Bristol City Council (25 006 537)
Category : Planning > Planning applications
Decision : Closed after initial enquiries
Decision date : 14 Oct 2025
The Ombudsman's final decision:
Summary: We will not investigate this complaint about the Council’s failure to notify Mr X about a planning application for a site near his home. We have not seen enough evidence of fault in the Council’s actions.
The complaint
- Mr X complains the Council failed to notify him of a planning application for a site close to his home.
The Ombudsman’s role and powers
- We investigate complaints about ‘maladministration’ and ‘service failure’, which we call ‘fault’. We must also consider whether any fault has had an adverse impact on the person making the complaint, which we call ‘injustice’. We provide a free service but must use public money carefully.

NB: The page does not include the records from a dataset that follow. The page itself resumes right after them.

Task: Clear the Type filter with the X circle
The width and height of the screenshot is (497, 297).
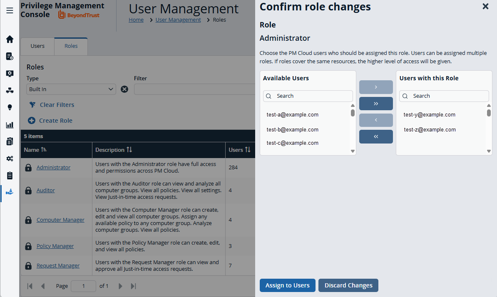Action: click(x=124, y=89)
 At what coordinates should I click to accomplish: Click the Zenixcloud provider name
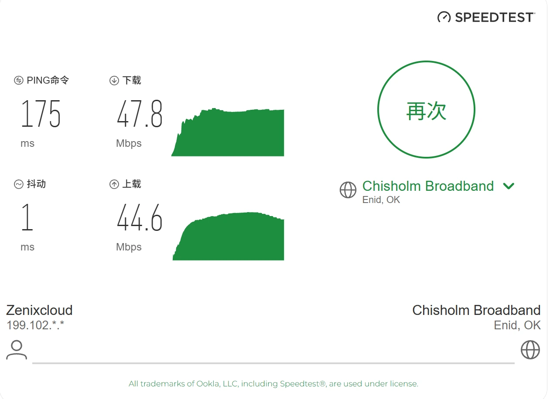[39, 310]
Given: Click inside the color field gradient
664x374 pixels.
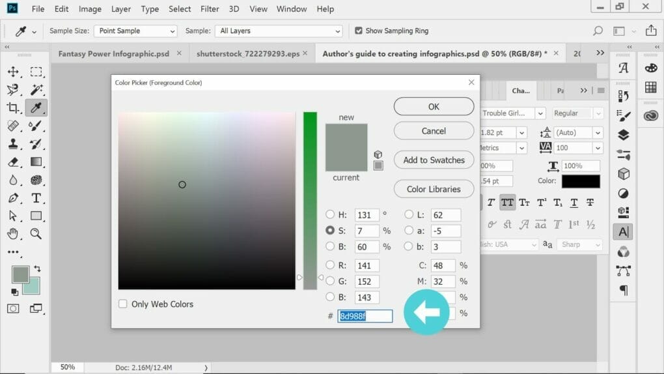Looking at the screenshot, I should [206, 200].
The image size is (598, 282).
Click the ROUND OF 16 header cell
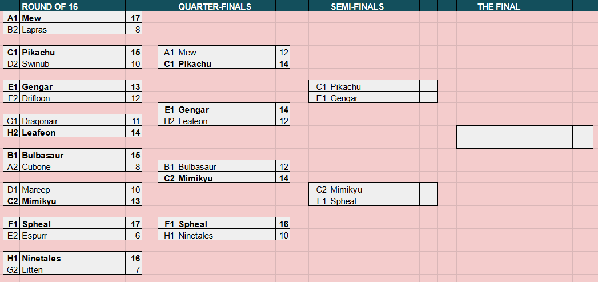pyautogui.click(x=73, y=6)
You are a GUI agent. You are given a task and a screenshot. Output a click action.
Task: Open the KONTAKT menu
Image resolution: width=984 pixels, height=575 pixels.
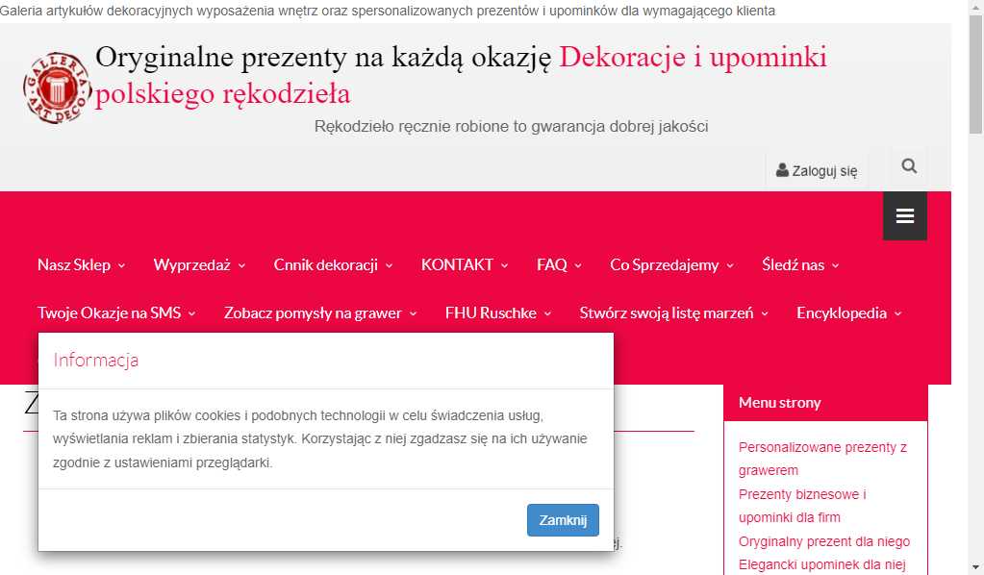tap(458, 264)
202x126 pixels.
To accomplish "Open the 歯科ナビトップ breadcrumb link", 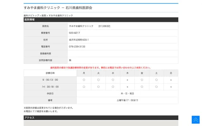I will pyautogui.click(x=31, y=15).
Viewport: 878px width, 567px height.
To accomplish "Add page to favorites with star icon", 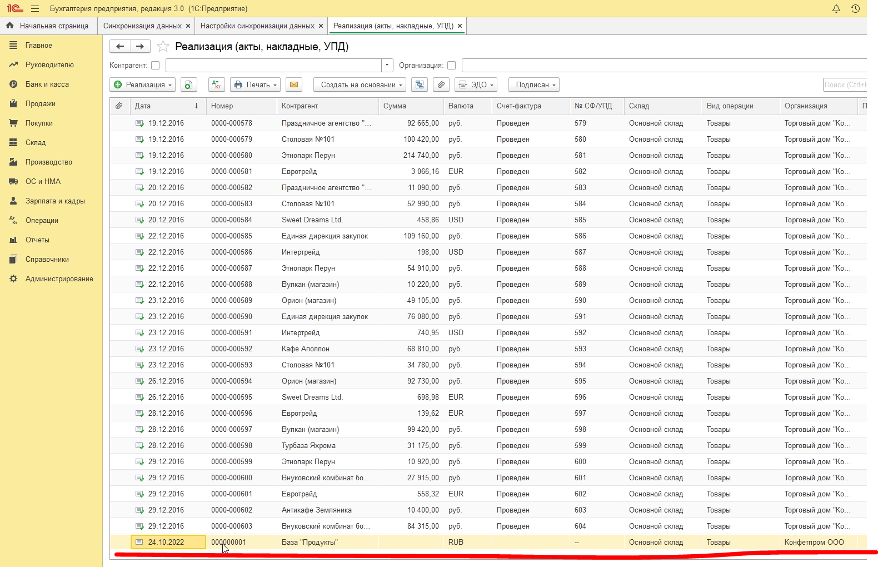I will point(163,47).
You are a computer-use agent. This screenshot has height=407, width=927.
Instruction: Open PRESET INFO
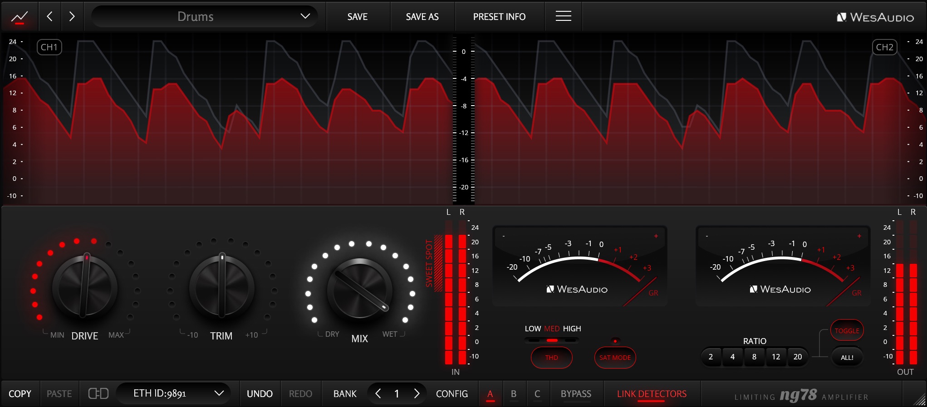point(499,17)
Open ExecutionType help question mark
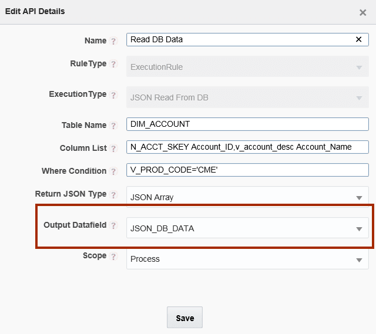Viewport: 376px width, 334px height. click(113, 95)
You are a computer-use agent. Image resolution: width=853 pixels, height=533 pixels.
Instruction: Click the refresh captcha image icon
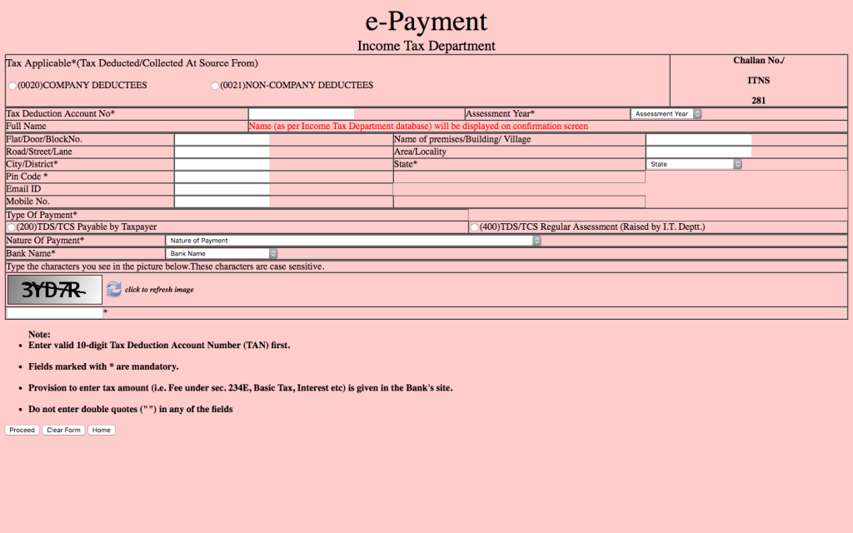pyautogui.click(x=113, y=289)
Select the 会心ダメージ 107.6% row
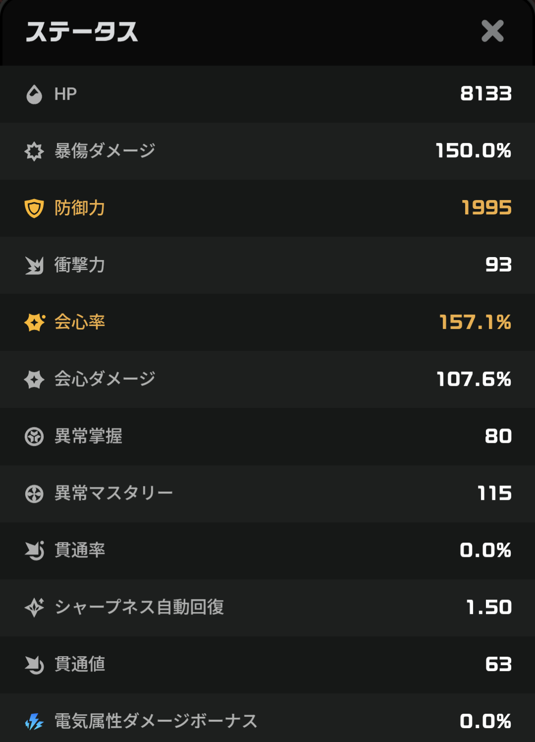The width and height of the screenshot is (535, 742). click(x=267, y=379)
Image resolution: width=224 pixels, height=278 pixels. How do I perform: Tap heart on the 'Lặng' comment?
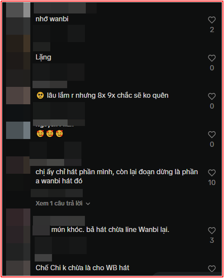211,58
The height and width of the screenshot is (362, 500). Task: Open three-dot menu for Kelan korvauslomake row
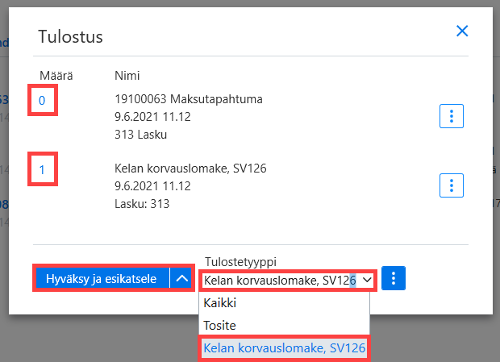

We do not start or continue an investigation if we decide there is not enough evidence of fault to justify investigating.
(Local Government Act 1974, section 24A(6), as amended, section 34(B))

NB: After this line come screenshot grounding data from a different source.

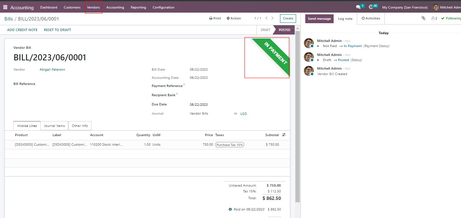Viewport: 461px width, 218px height.
Task: Toggle the Following subscription status
Action: click(x=451, y=18)
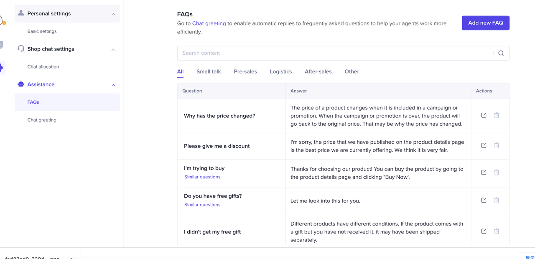Open Chat allocation in sidebar

click(43, 67)
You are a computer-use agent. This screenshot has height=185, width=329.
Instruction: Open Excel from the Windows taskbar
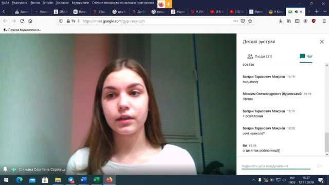coord(96,180)
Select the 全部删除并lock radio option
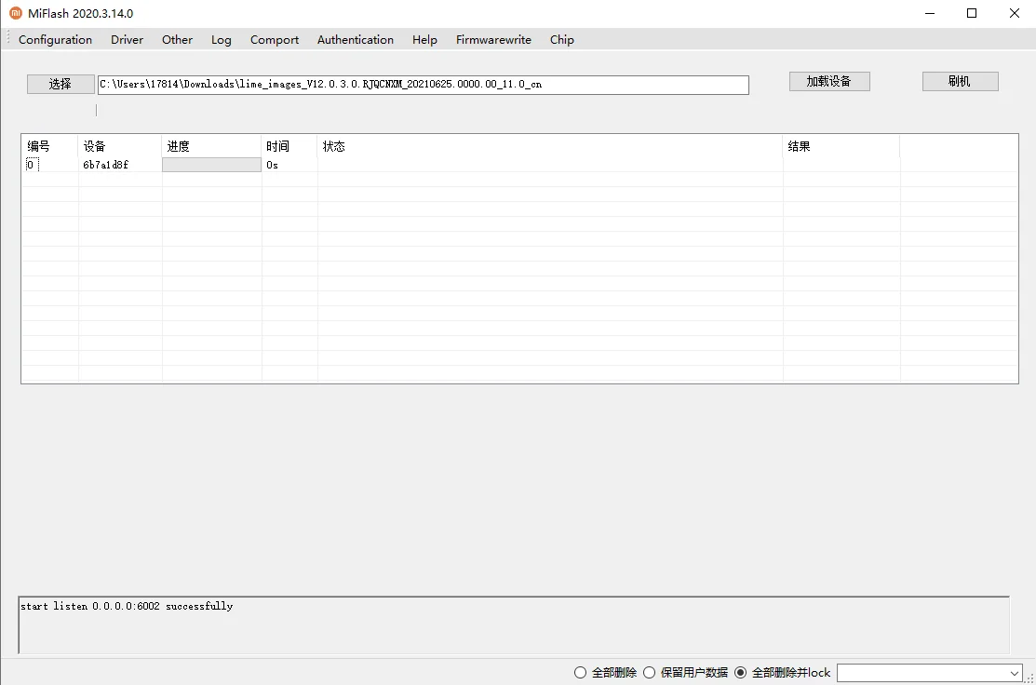Screen dimensions: 1036x685 coord(740,672)
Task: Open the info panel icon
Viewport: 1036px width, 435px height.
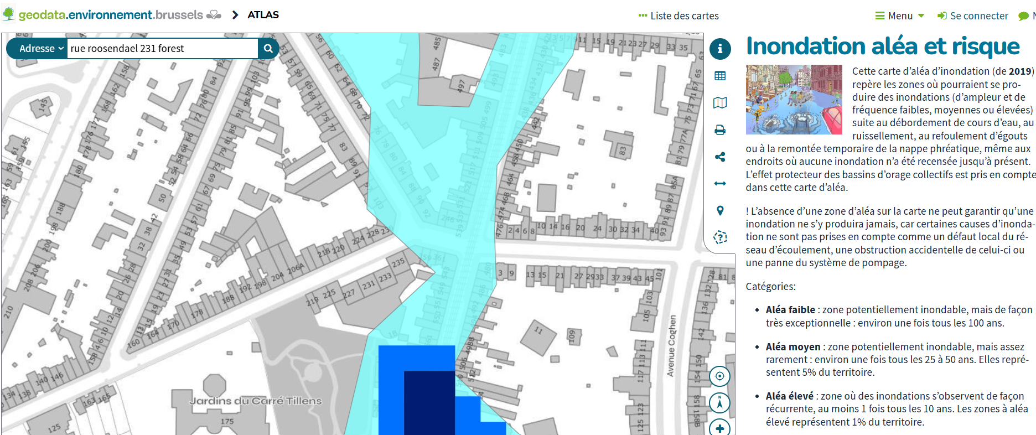Action: [719, 49]
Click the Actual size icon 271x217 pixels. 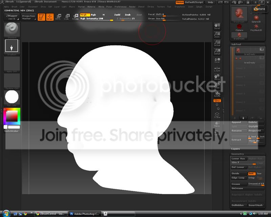point(217,43)
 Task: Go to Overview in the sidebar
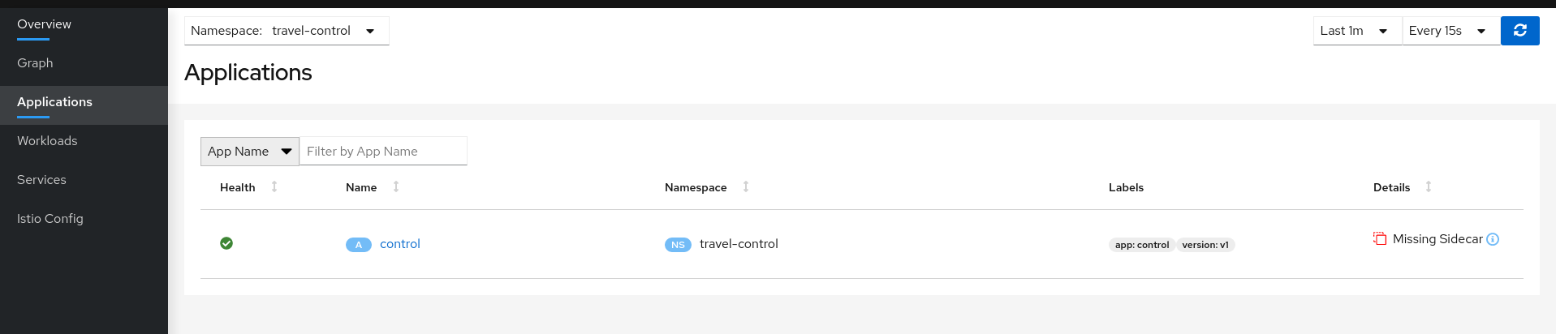pos(44,24)
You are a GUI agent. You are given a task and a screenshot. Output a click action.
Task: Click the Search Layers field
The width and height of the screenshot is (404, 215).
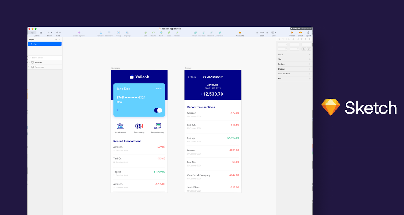pos(44,58)
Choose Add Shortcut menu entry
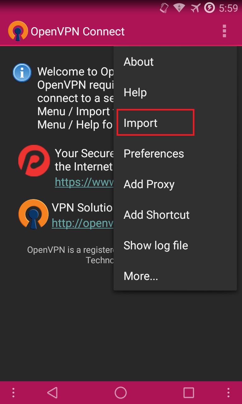 click(x=157, y=215)
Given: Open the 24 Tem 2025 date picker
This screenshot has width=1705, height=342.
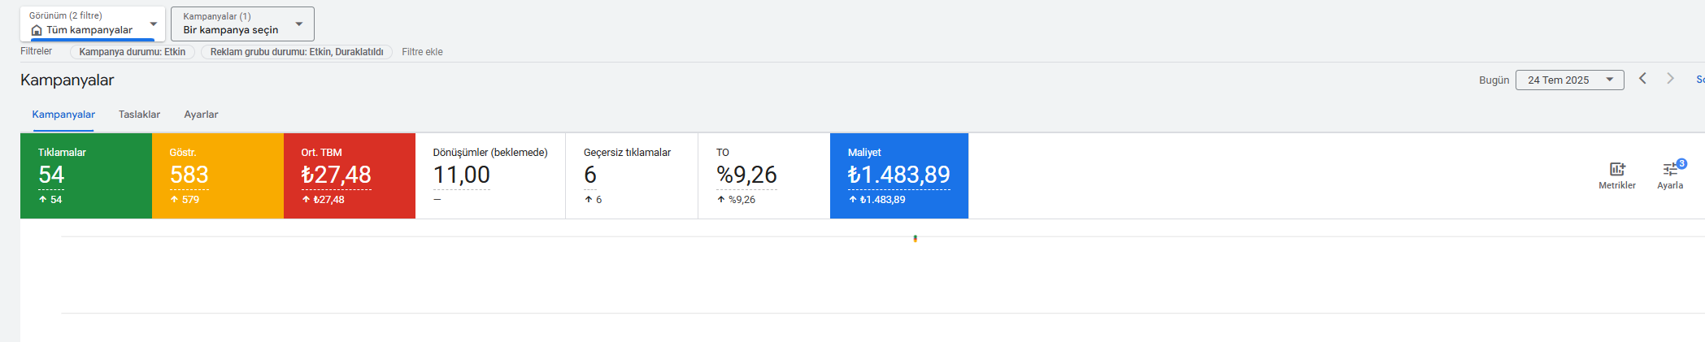Looking at the screenshot, I should pos(1569,80).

How I considered this complaint
- I considered information provided by the complainant and the Council.
- I considered the Ombudsman’s Assessment Code.
My assessment
- Planning authorities must publicise all planning applications. Depending on the nature of the development, publication may be by newspaper advertisement and/or site notice and/or neighbour notification. The notice will invite ‘representations’ for or against the application and explain how those representations may be made. The opportunity to make representations is not the same as being consulted.
- Mr X says the Council did not write to him about the application.

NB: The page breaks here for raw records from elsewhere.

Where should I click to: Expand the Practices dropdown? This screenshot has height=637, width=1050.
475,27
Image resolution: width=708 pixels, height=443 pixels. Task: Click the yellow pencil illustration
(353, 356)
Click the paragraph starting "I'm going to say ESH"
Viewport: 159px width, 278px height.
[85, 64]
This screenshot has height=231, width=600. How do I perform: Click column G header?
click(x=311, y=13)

- The Council confirms it:
- wrote to neighbours closest to the application site
- erected a site notice
- placed the application on its website; and
- placed a notice in the local paper.
- I understand Mr X does not recall seeing a notice and says his neighbours have also told him they did not see a notice. However, the Council confirms it received comments from people who had not received a notification letter.
- There is no statutory obligation for the Council to write to Mr X. From the information I have seen, I cannot say the Councill did not erect a site notice. Therefore, I have not seen evidence to show the Council failed to meet the statutory requirement for publicising the application.
Final decision
- We will not investigate Mr X’s complaint because we have not seen enough evidence of fault in the way the Council publicised the planning application.